The tents, on the other hand, are a bit problematic and a couple have to be repacked in order to fit into their carrying bags. And a couple have to be unpacked in order to retrieve personal items (like cell phones) that got accidentally packed.
Pat does another great job with breakfast. But breakfast is just coffee for a lot of the riders. They’re chafing at the bit and as soon as their ready they start up the road. Menawhile we just pack the trailer, police the site and we’re gone.
The route is simple: up the South Canol to Ross River. Get fuel. Follow the Campbell west to the Klondike Highway at Carmacks. Get lunch. Up the Klondike to Dawson City.
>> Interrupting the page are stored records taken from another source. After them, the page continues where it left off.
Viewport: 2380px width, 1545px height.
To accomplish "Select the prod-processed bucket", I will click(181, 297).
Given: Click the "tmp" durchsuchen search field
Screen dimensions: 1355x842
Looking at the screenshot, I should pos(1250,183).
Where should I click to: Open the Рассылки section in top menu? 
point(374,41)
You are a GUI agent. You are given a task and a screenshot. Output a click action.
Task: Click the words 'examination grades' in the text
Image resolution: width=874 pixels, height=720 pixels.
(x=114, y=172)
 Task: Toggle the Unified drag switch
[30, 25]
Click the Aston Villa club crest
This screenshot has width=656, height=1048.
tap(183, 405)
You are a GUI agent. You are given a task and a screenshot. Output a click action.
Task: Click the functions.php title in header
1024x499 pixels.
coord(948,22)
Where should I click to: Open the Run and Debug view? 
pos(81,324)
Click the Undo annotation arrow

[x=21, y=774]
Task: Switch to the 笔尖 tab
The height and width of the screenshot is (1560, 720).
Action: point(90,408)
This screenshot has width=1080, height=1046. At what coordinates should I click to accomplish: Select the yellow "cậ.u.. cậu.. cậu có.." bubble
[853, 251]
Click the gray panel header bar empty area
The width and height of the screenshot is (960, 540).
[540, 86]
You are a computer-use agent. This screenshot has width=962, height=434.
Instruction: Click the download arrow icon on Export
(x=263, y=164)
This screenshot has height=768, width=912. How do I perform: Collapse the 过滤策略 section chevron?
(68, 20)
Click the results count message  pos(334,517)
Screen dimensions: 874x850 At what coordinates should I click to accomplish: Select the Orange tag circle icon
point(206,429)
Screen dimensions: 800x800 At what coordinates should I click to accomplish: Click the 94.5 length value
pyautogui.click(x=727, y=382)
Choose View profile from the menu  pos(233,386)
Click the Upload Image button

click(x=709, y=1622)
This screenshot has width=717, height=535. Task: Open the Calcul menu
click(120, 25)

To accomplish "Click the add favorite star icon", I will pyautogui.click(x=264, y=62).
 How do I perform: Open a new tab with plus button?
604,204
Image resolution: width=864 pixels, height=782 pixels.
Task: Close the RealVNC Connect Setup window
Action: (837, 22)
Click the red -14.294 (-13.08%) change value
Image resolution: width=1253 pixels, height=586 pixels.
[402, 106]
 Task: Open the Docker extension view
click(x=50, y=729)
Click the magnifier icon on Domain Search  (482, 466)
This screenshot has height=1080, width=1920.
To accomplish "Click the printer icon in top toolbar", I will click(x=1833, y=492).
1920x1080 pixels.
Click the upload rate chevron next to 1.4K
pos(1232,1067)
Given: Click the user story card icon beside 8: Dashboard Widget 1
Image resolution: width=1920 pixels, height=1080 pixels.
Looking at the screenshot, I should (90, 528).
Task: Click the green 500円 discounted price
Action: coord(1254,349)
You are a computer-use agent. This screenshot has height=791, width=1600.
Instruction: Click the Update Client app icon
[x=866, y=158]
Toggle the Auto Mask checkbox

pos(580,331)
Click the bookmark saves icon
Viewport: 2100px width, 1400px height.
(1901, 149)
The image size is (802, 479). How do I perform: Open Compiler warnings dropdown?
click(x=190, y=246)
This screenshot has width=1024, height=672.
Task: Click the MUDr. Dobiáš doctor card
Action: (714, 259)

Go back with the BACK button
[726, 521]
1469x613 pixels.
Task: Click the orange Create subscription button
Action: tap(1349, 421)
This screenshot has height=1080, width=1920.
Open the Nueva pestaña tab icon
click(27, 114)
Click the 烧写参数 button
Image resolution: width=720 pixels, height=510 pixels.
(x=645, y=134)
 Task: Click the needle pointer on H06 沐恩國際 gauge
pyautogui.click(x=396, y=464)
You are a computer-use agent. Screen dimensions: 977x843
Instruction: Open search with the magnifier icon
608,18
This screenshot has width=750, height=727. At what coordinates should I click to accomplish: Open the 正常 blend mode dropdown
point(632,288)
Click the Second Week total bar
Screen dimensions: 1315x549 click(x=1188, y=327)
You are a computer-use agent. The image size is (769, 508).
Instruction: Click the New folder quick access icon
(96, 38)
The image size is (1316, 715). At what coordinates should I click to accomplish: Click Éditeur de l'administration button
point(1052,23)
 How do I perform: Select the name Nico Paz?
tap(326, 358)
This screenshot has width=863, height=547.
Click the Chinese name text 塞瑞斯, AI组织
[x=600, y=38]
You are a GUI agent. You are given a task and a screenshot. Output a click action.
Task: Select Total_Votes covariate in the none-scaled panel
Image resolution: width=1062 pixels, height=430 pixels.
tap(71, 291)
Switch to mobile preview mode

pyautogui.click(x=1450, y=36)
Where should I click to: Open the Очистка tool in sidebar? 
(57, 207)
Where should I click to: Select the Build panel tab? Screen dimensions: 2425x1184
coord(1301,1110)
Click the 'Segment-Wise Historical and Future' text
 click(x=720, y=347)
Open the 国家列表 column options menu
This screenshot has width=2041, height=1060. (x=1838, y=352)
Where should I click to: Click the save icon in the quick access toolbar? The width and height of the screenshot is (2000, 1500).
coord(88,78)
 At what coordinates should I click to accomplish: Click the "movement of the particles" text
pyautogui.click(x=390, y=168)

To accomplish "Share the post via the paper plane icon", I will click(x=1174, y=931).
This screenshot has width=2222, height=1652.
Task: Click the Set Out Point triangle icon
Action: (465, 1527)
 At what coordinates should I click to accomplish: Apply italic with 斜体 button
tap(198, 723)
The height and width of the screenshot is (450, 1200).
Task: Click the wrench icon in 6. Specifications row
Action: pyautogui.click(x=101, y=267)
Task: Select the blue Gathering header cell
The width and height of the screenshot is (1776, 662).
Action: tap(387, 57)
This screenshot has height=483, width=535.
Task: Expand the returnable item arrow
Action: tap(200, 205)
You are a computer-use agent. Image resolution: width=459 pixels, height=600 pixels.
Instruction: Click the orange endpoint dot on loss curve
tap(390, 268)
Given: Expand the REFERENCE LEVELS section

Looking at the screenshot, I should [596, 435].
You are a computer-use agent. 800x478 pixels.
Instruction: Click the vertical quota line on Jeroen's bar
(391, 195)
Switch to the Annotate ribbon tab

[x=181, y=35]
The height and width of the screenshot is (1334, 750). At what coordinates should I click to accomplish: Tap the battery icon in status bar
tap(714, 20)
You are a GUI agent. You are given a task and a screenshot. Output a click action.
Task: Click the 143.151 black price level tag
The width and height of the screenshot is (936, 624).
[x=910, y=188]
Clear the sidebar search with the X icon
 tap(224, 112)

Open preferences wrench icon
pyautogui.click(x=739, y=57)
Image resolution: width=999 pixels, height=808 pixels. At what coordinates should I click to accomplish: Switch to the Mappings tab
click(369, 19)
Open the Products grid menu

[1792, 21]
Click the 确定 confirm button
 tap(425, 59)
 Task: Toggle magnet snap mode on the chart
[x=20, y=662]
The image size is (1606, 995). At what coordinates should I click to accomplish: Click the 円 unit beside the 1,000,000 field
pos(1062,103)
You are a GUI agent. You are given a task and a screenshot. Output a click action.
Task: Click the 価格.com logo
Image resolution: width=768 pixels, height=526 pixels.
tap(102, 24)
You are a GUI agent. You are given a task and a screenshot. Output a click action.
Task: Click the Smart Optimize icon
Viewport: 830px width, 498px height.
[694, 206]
The rain never really materializes. WE get some short showers but most of the trip is dry and occasionally the clouds break and give us a beautiful blue sky. No problems or dramas.
As we approach Dawson City, we strat looking for the site of my world-class off that Barbara and I did in 2012. In 2012 we had been following a couple of other competitors and the road was covered with very fine snow that made for very bad visibility.
While cruising on a straight section of the road, the Subie WRX wagon hooked a ridge of ice and the ridge pulled the car off the road before I could react. Had the vis been somewhat better I might have been able to save the car. But that wasn’t the case. The subie gently slid off the road into the ditch along the side of the road and came to a gentle stop in what Steve Perret claims is still the longest and farthest off in the history of the Alcan5000.
Luckily, the ditch that we went off in didn’t have any rocks, trees, stumps, culvert, etc. But the Subie was seriously stuck. It took hours took extract the stuck Subie. WE tried winching it out with Kevin’s truck. When that didn’t work. We anchored Kevin’s truck with Joe Gardner’s truck. That didn’t work. Finally, we had to completely dig out the snow holding the car so that the trucks could actually winch out the poor stuck Subie.
That was 6 years ago and the intervening 6 years of roadside growth made it difficult to find the scene of the crime. But we think we found it. After 6 years it still looks like a lucky off.
We get into Dawson City and the occasional showers made the dirt streets a sloppy mess. A very authentic recreation of the turn of the century Klondike gold rush town. Check into the Eldorado hotel and get a fine room. Showers and down to the bar for an early dinner.
Dawson City sits on the Yukon River and was the center of the Klondike gold rush. The road approach to town is flanked by dredge spoils of those years of gold extraction. Today, Dawson is once again the center of the modern gold rush though these gold rushers are more likely to be amateurs spurred by the reality show Gold Rush.
In the Eldorado Hotel bar one of the stars of the show, Tony Beets, a crusty Dutchman is having a quick burger and getting seriously drunk. He’s brought parts of a dredge down the Yukon from one of his mining sites and dragged it out of the river at the ferry landing. He’s quite the character and gladly allows photos. Never a dull moment here in Dawson City.
The idea of an actual bed instead of last night’s hard trailer floor beckons and I call it a night. Tomorrow, the ferry crossing to the other side of the river and the Top of the world highway.